作者：Gustavo Maciel

当今程序生成游戏的数量十分庞大。《Minecraft》和《Canabalt》等游戏的重玩性对许多玩家极具吸引力，对于那些未有足够时间或技术创造这种关卡的开发者亦是如此。

现在你可以在许多网站上找到关于创造程序生成地形和事件的技术贴，但如果你想创造一些新的程序生成内容，那就要敢于动手尝试创造这一内容。在此我将分享自己创造程序生成赛道的过程。

思考

在我们形成任何想法之前，我们必须知道自己想创造什么内容。我们可以先参考以下图片：

*《TopGear》：

*《MarioKart》：

*现实生活

我们可以从这些照片中看到赛道（我们想创造的类型）：

1.是完美的环形。也就是说，它的起点和终点位于同一点，这样玩家才能完成一圈；

2.可能非常直（但要形成一个循环的多边形，它至少要有3个弯曲之处）；

3.但也可能非常弯曲；

4.可能是凹凸不平的；

5.在横向时可能有交叉点，这样就可以避免赛道自我重叠的情况；

6.一个拐弯可能是非常空旷的（也就是说，它们的角度接近于180），或者非常封闭的（角度接近于0）；

7.但也不能太封闭，否则赛道就会自我重叠了。

这7个简单的原则为我们定义了赛道的特点。

执行

现在，我们可以从一个简单的语句入手：赛道是一个多边形。我知道多边形不会自我交叉，但我们会实现这一点的。首先我们得从某处开始，而我们从第一年上学开始就已经知道要从简单的点入手了。

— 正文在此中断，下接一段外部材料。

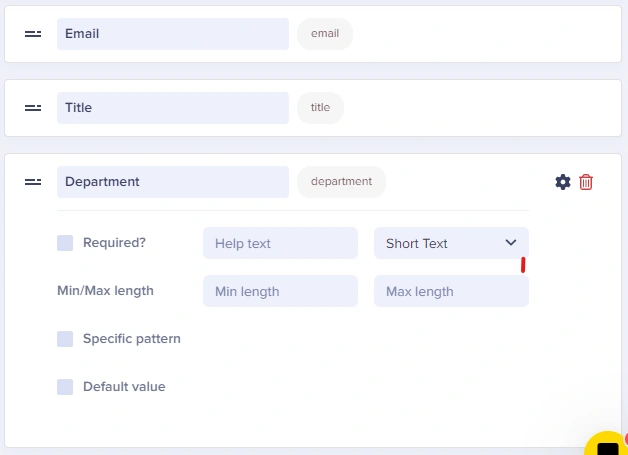The height and width of the screenshot is (455, 628).
Task: Click the Title row drag handle
Action: pyautogui.click(x=33, y=108)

最近，我听到许多人说Perlin/Simplex噪音就是程序生成游戏的答案，另外我发贴说自己正在开发这些赛道时，有名网友就问我这些赛道是不是用Perlin噪音法制作的。当然，以内插值替换的噪音在许多区域都很管用，但有时候试图将其嵌入任何地方却很费时费劲。例如，从一个由Simplex噪音生成的地图中提取出的多边形可以产生很棒的结果，但这并不是一个非常简便的方法，对许多人来说也不是一个非常简便的可视化形式。如果你想创造自己的程序生成内容，你就得先从最简单的方法入手形象化内容生成，这在开发过程中对你更有好处。此时要选择以你自己的语言`rand()`函数来生成一个1D噪音。

我们将使用一个简便的方法来创造一个多边形，这就是Convex Hull（凸壳）。简单地说，这就是一个包含了所有决定点的最小多边形。

我们将确定赛道应有的中等大小。我确定的是250 * 250，这将得到约为600m（以矩形周长来衡量）的赛道。你可以确定自己想要的规格，甚至使用英里而百米的其他单位。

在这个确定好的矩形中，生成一个随机分布点的集合。

int pointCount = Random(10, 20); //we’ll have a total of 10 to 20 points
Vector2[] points = new Vector2[pointCount * 2];
for(int i = 0; i < pointCount; ++i)
{
float x = Random(0.0f, 250.0f) – 125f;  // we subtract 125 to keep the square centralized
float y = Random(0.0f, 250.0f) – 125f;
points[i] = new Vector2(x, y);
}

这是创造随机点的极佳方法，但这些点分布得太随机了，它们并不遵从任何分布规则，而是四处散落其中。但对我们来说，这些点并无大碍。如果你想要更为简洁的赛道，可以考虑进行调整。

在生成一个点的集合后，我们就可以生成凸壳了。在此我并不打算讨论关于如何计算凸壳的详细情况，因为网络上已经有太多关于这一话题的文章。我所执行的方法（可能也是你想使用的方法）仅选择其中一点构成多边形，它们是以逆时针方向来分类的。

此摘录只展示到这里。